++++ Text shown ++++
H Mowafi, B Sheikh, A Al-Ghamdi
anesthesia, anesthesiology, critical care medicine, encepalocele, intensive care medicine, intubation, position, regional anesthesia, trauma
H Mowafi, B Sheikh, A Al-Ghamdi. Positioning For Anesthetic Induction Of Neonates With Encepalocele. The Internet Journal of Anesthesiology. 2000 Volume 5 Number 3.
This is to describe a method of building a platform for positioning and intubation of a neonate with a large posteriorly-located encepalocele.
Encephalocele, midline defect of cranial bone fusion, occurs most frequently in the occipital region. In those presenting with an intact encephalocele sac every measure should be applied to prevent rupture, and so preventing infection . When the anesthesiologist is faced with a large posterior located encephalocele, endotracheal intubation becomes a challenge . This is mostly related to difficulty in positioning the neonate on the back without pressing on the delicate encephalocele sac.
Our patient presented with a large encephalocele for anesthesia and surgical repair.
++++ Recorded data ++++
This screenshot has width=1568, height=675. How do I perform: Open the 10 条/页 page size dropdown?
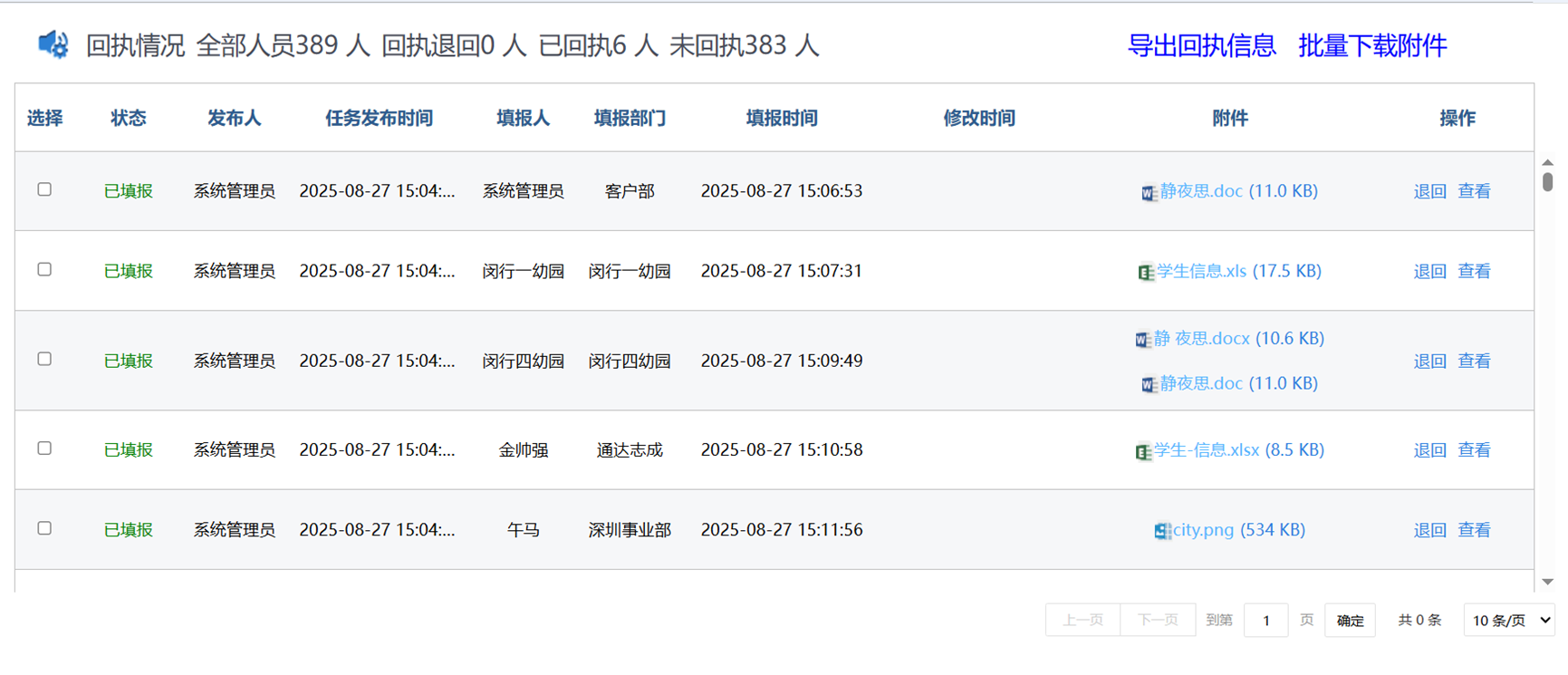(1509, 621)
++++
> **Required work**: In the article on positioning neonates with encephalocele for anesthetic induction, which region of the skull does the defect most often affect?

> **Finished exercise**: The occipital region.